Glycogenosis type II (OMIM 23230) is an autosomal recessive lysosomal storage disorder resulting from a deficiency in the glucosidase alpha acid (GAA) enzyme. The disease is characterized by progressive accumulation of lysosomal glycogen in various tissues, primarily heart and skeletal muscle, and it is clinically classified into three forms: infantile, juvenile, and late-onset. The histopathological hallmarks in muscle tissue are fiber vacuolization and autophagy. Recombinant human GAA is the only approved enzyme replacement therapy (ERT) available for disease treatment. It is effective in most infantile patients, whereas the improvement is quite variable in adults. We analyzed muscle biopsies from 14 late-onset patients at molecular, biochemical, and histopathological level before and after ERT. We evaluated the following morphological parameters: CSA, number of vacuolated fibers, degree of glycogen accumulation, percentage of vacuolization in type I and II fibers. Pre-treatment muscle biopsies showed marked histopathological variability ranging from almost normal morphology to severe vacuolar myopathy. Post-treatment muscle biopsies morphologically improved in seven patients, worsened in two patients and were unchanged in all the other subjects.
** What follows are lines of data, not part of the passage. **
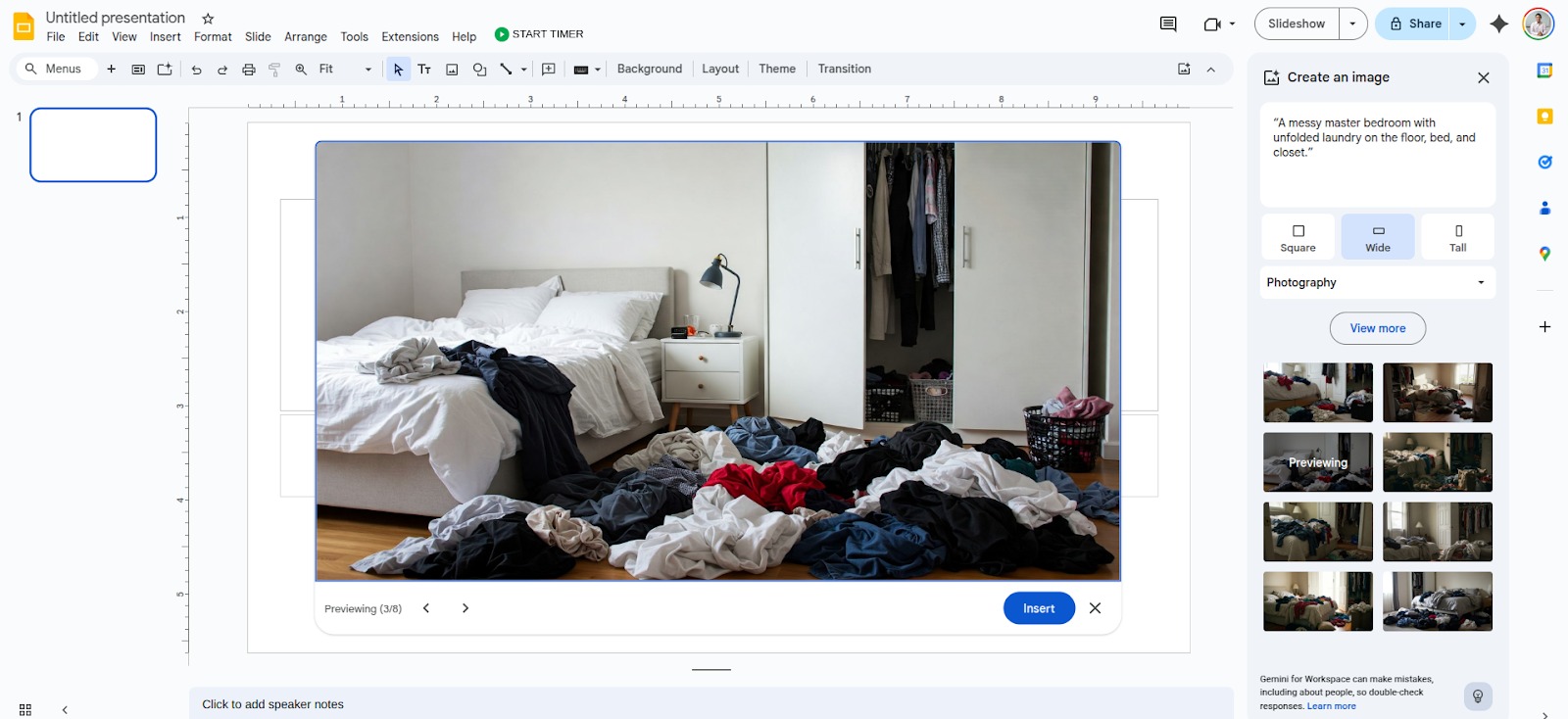
Task: Select the text box tool
Action: [424, 70]
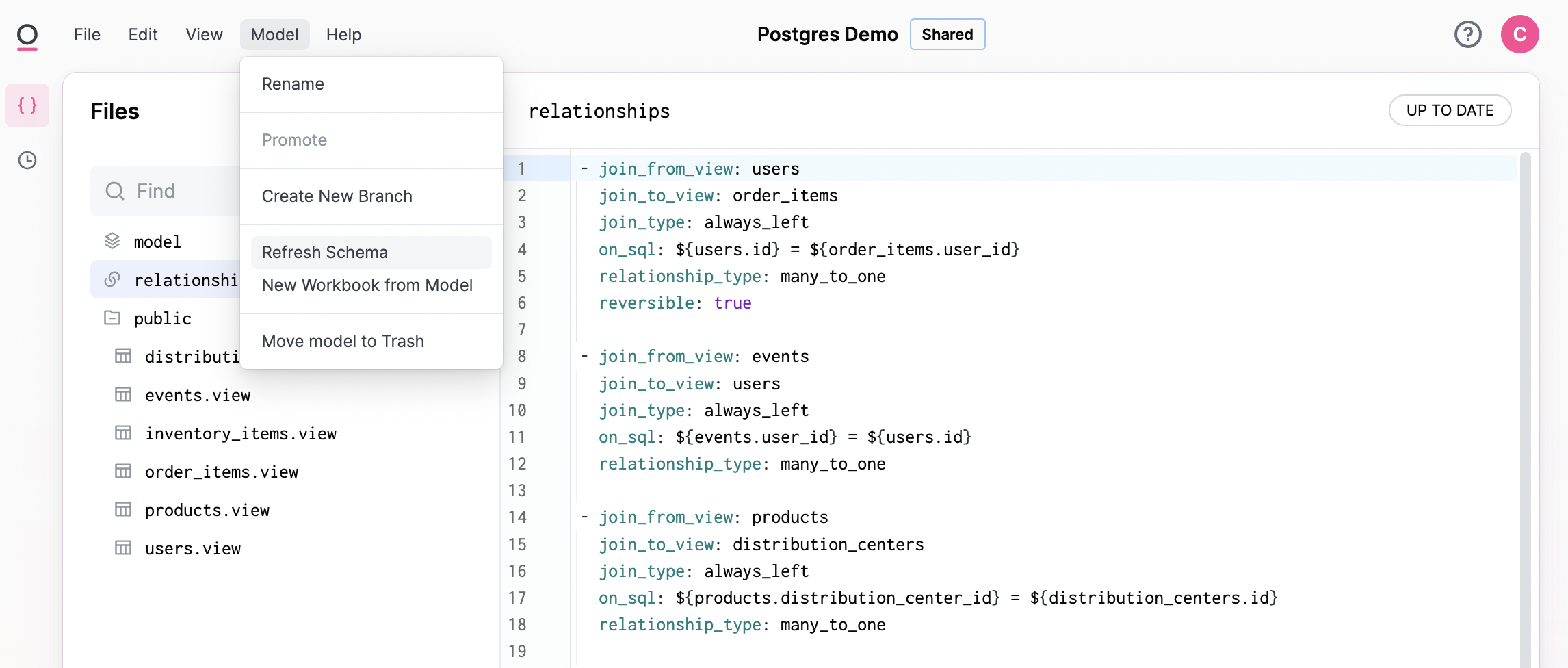Open the code editor braces sidebar icon
1568x668 pixels.
click(27, 105)
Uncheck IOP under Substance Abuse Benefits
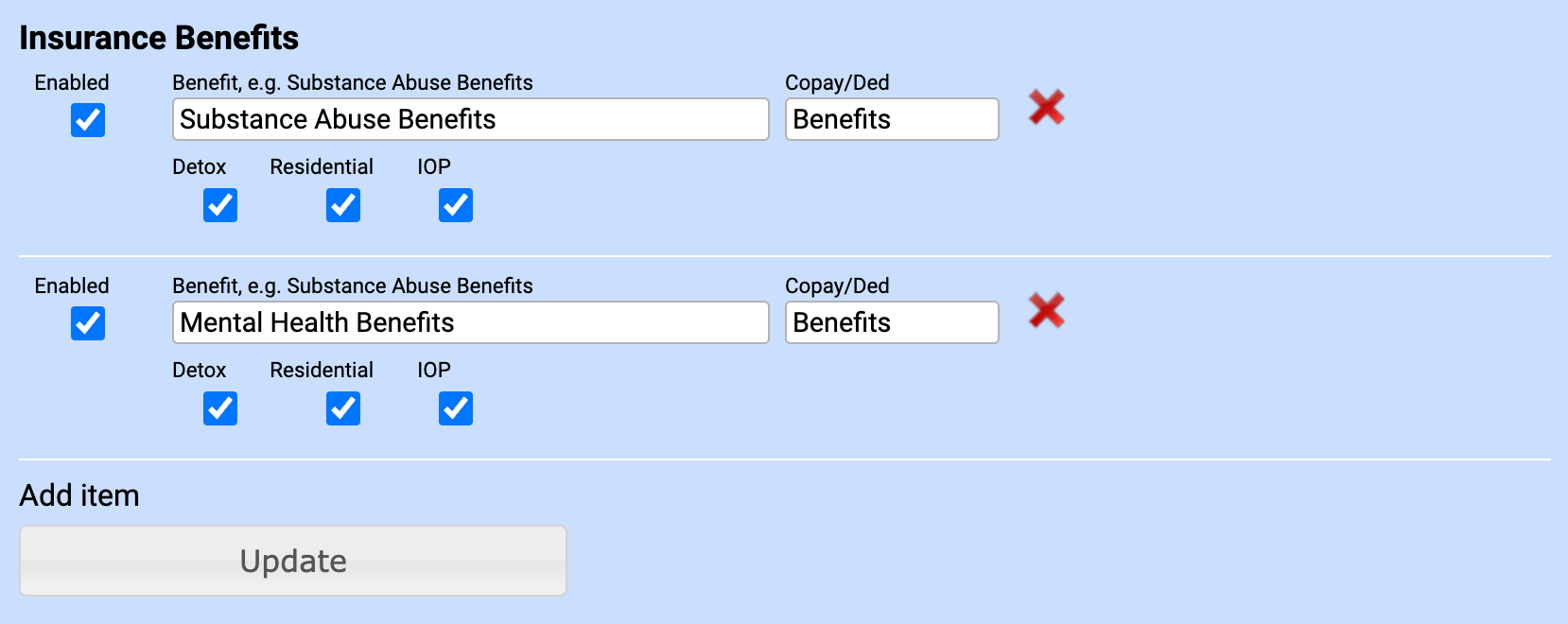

Immunohistochemical analysis of the autophagic/lysosomal markers EEA1 (early endosome antigen 1), LC3 (microtubule-associated protein 1 light chain 3), and LAMP2 (lysosome associated membrane protein 2) showed a variable binding in both the first and the second biopsies. GAA enzymatic activity, tested by a fluorimetric assay in both lymphocytes and muscle tissue from 5 patients after ERT, was mildly increased in skeletal muscle compared with pre-treatment levels. Also, GAA expression assessed by immunoblotting slightly increased in a few patients. All patients clinically improved or remained stable after ERT.